Still—though, Noa thought to herself, sounds like Hinny’s retiring the hard way. So much for member’s benefits and retirement plans—. She gasped, visualizing Hinny’s face, slack-jawed in repose. Not my problem. Gotta keep moving.
The shuttle to Ubume was a bumpy four-hour flight. This time, the gravity drive failed only twice. Both incidences, the crew had it up and running in a few minutes. Nothing lasts for long in the big black and every captain and corporation running hard vacuum prioritized fuel and ammunition over comfort items like gravity generators and backup life-support systems. Life is simple when you no longer feel the pressure of needing to matter.

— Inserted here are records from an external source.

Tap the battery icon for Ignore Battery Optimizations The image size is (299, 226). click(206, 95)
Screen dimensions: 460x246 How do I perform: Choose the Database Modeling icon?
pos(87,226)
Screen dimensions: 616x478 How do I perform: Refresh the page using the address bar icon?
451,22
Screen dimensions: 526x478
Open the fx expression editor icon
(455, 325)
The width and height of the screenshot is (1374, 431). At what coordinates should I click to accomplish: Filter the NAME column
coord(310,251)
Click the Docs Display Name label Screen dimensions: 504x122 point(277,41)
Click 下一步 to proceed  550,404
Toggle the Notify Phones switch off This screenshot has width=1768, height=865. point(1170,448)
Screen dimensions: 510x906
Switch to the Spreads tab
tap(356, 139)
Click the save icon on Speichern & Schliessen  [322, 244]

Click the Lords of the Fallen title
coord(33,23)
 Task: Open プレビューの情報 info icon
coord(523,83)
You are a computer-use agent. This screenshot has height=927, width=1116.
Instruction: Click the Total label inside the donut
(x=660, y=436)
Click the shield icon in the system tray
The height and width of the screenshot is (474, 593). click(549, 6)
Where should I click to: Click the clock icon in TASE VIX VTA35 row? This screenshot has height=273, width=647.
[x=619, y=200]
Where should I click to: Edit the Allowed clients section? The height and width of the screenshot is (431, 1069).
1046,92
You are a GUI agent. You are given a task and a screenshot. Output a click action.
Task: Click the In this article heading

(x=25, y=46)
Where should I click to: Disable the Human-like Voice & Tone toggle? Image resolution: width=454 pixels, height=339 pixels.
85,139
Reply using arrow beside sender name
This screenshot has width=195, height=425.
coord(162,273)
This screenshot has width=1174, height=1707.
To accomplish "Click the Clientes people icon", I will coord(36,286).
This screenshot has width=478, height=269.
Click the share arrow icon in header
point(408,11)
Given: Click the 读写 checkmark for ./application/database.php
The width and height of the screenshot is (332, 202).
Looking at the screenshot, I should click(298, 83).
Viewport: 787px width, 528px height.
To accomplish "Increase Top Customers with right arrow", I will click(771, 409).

Or so the saying goes—a stoic seed for the kind of reckless bravado required to fuel working lives.
Ubume Station was an overcrowded cesspool of rust-bucket freighters, broken-down defense shuttles, tent cities, corporate offices, warehouse hangers, and holo-bazaars. A junkyard gray-market pit-stop. An entire universe inside a snow globe, or at least that’s what it always felt like to Noa.
The massive jetway door slid open and Ubume’s noise hit first. A cacophony of competing pop and indigenous music—every station had its unique catalog—mixed with merchants calling their wares, advertisements blaring from holo-displays of every conceivable size that covered every available surface. People talking, bartering, catching up, enforcing, and somewhere above it all the dry amplified voice of official station notifications announcing imminent docking, departures, and inspection requirements.
Noa slipped her earbuds in and wrinkled her nose as she stepped from the jetway. The greasy smoke of cart vendor vat meats mixed freely with off-gassing fuels, lubricants, and cleaning solvents, which in turn commingled with resident body odor, urine, and excrement. The reek of the place was pervasive. Gonna have to burn my clothes after this run, thought Noa as she pushed through the station’s crowds on her way to the pilot’s lounge to retrieve the drop-bag that Reis’ people would’ve stashed there in a locker for her. But the crowds were antagonistic, like trying to navigate a sticky, slow-motion explosion. Noa slowed her pace to match the station’s pedestrian traffic. No reason to fight it and best not to stay too long on the stations. Another rule. Get what the job needed and get going. Don’t get distracted.
Noa retrieved the drop-bag from the secure locker in the Pilot’s lounge and rifled through its contents. Everything she needed was there, plus a little extra: a jumpsuit, food, water, condensed oxygen canisters, ammunition and a stack of hard credit chits—she’d have to remember receipts if she used any of it. Drop-bag secured, Noa went looking for the ship.
As her dossier said, she found her on sub-level C, bay nineteen. A fast hauler, Trau Class, named Phung Hung. Trau were known for their reinforced hulls, solid gravity drives, and minimal crew needs. This Trau sported a full fire-blazing phoenix, painted in vivid color and depth, erupting from the exterior cargo bay doors.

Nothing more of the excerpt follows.